In the first genuine debate on the subject of Boston 2024, listeners on WBZ’s Nightside with Dan Rea were presented with as cordial a discussion of the Olympic bid as been seen in months. Boston 2024 CEO Rich Davey defied expectations and showed up for the pre-scheduled debate with No Boston Olympics co-chair Chris Dempsey, engaging in a friendly back-and-forth for an hour on Wednesday night.

After trading verbal jabs, there were a few notable takeaways. The most basic conclusion was that Davey and Dempsey, despite being on opposite sides of the 2024 issue, are friends. They admitted as much in the debate’s introduction, with Davey noting this was the first time they’d talked “without a beer in hand” for some time.

In the debate itself, the advantage would have to go to Dempsey, who has consistently proven himself a polished speaker on the many problematic issues that he (through No Boston Olympics) has identified with Boston 2024. He consistently landed lines that point to the inherent concerns that Bostonians and Massachusetts residents have voiced in the ongoing low polling data around the bid.

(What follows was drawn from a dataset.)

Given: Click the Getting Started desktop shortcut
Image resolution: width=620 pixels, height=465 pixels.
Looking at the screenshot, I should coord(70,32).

On the subject of public funding, which remains essentially the most important point in the debate, Dempsey was frank in his labeling of Boston 2024 as not entirely honest.

“What you’re seeing is Boston 2024 saying ‘No money for games operations,’” Dempsey began, “but then they’re changing the definition of games operations over time and narrowing it, so that things that fall out of that bucket get paid for by the taxpayers.” He cited a specific sum of $300 million originally alotted for the private Boston 2024 budget that now falls under the label of public money.

Davey defended the action, saying that the switch was made so that the money now falls under the federally-funded security budget. Massachusetts taxpayers are not being specifically left on the hook for it.

That flashpoint aside, the most notable line in the debate delivered all night came from Davey on the subject of Evan Falchuk’s ballot question. Falchuk, a former gubernatorial candidate who ran on a third party platform (the United Independent Party), has proposed a specific ballot question that would guarantee no public funding for the Boston 2024 Olympics coming from the State of Massachusetts.

“I would vote yes on that, absolutely,” Davey said. It was the most direct addressing of the ballot question yet made by a Boston 2024 official. The obvious takeaway is that Davey is committing himself publicly to the stated promise of the bid: no public funds.

Notably, as Boston.com reporter Adam Vaccaro pointed out, Falchuk’s ballot question only focuses on state level funding, not the City of Boston itself. On that subject, Davey was unspecific, saying that it is “unclear” what exactly the IOC will want Boston Mayor Marty Walsh to sign. Normally, the IOC requires the signing of a financial guarantee from the host city, providing a backstop against cost overruns.

On that subject, Boston Mayor Marty Walsh has voiced his opinion on numerous occasions, stating that he won’t sign anything committing the city to paying for potential Olympic-specific projects and venues.